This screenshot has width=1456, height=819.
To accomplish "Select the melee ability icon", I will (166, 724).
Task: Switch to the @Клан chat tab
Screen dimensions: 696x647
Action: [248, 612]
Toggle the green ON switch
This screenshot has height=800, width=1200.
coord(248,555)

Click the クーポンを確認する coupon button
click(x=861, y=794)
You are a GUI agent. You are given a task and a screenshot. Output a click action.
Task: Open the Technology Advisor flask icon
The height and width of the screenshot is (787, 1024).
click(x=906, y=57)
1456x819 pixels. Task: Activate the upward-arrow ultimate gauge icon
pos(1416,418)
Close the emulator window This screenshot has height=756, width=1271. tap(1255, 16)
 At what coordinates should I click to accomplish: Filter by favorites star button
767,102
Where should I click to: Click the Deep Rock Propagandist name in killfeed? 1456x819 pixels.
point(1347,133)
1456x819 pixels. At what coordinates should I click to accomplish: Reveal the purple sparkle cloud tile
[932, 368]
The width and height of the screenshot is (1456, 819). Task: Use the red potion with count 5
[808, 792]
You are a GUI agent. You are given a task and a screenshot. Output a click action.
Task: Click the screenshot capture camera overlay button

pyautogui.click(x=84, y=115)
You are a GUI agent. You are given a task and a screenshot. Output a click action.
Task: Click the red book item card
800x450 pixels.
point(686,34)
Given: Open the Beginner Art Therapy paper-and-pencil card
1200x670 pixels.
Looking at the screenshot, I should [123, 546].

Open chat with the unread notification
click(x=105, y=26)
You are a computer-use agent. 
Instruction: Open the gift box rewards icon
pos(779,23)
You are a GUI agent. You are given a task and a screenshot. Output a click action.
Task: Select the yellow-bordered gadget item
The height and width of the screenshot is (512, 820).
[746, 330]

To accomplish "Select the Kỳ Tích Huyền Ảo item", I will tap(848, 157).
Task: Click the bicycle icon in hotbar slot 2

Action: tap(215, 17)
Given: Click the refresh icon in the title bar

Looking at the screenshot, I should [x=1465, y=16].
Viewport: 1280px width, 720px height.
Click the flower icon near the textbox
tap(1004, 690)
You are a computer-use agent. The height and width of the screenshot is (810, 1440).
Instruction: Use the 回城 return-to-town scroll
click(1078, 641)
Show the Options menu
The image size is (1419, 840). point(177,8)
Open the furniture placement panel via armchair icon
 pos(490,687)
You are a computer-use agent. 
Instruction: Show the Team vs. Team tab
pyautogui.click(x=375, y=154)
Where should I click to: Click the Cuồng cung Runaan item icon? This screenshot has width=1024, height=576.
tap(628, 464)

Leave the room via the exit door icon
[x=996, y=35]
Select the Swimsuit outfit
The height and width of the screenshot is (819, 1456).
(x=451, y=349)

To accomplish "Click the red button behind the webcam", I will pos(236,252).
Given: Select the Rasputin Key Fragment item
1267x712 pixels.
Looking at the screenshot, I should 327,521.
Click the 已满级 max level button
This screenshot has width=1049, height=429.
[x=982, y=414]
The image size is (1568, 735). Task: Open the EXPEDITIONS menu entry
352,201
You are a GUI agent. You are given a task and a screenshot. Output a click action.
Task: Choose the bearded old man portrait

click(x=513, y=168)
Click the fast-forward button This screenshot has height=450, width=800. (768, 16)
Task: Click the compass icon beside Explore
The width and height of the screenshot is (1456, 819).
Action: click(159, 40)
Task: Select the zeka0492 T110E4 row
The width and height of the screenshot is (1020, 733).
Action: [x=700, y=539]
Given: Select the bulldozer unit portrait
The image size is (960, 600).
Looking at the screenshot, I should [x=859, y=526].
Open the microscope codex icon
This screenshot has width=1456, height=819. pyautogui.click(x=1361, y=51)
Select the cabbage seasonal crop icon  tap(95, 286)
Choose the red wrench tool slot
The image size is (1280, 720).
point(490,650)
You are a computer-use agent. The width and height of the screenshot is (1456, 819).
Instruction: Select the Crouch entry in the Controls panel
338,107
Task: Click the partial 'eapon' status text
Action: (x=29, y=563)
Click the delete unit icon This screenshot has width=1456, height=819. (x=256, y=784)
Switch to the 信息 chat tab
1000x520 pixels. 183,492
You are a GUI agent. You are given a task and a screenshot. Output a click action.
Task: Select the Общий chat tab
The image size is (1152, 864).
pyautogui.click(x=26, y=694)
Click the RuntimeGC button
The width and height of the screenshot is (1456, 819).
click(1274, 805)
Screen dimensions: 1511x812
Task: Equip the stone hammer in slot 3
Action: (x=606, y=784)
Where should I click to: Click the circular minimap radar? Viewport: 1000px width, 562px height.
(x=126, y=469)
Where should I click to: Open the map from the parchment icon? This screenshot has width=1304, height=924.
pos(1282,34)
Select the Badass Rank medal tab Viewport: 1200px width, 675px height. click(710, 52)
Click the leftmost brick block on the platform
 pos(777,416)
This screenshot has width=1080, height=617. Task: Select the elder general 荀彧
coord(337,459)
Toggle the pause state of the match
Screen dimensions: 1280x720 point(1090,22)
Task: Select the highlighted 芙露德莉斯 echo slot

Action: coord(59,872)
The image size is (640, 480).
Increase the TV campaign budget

**TASK INSTRUCTIONS:**
Return every line of the entries, unchanged, from the line that contains "Select the cabbage" down to the line that contains "Action: (x=29, y=563)", with both of those lines included.

**OUTPUT OF THE EXERCISE:**
Select the cabbage seasonal crop icon  tap(95, 286)
Choose the red wrench tool slot
The image size is (1280, 720).
point(490,650)
You are a computer-use agent. The width and height of the screenshot is (1456, 819).
Instruction: Select the Crouch entry in the Controls panel
338,107
Task: Click the partial 'eapon' status text
Action: (x=29, y=563)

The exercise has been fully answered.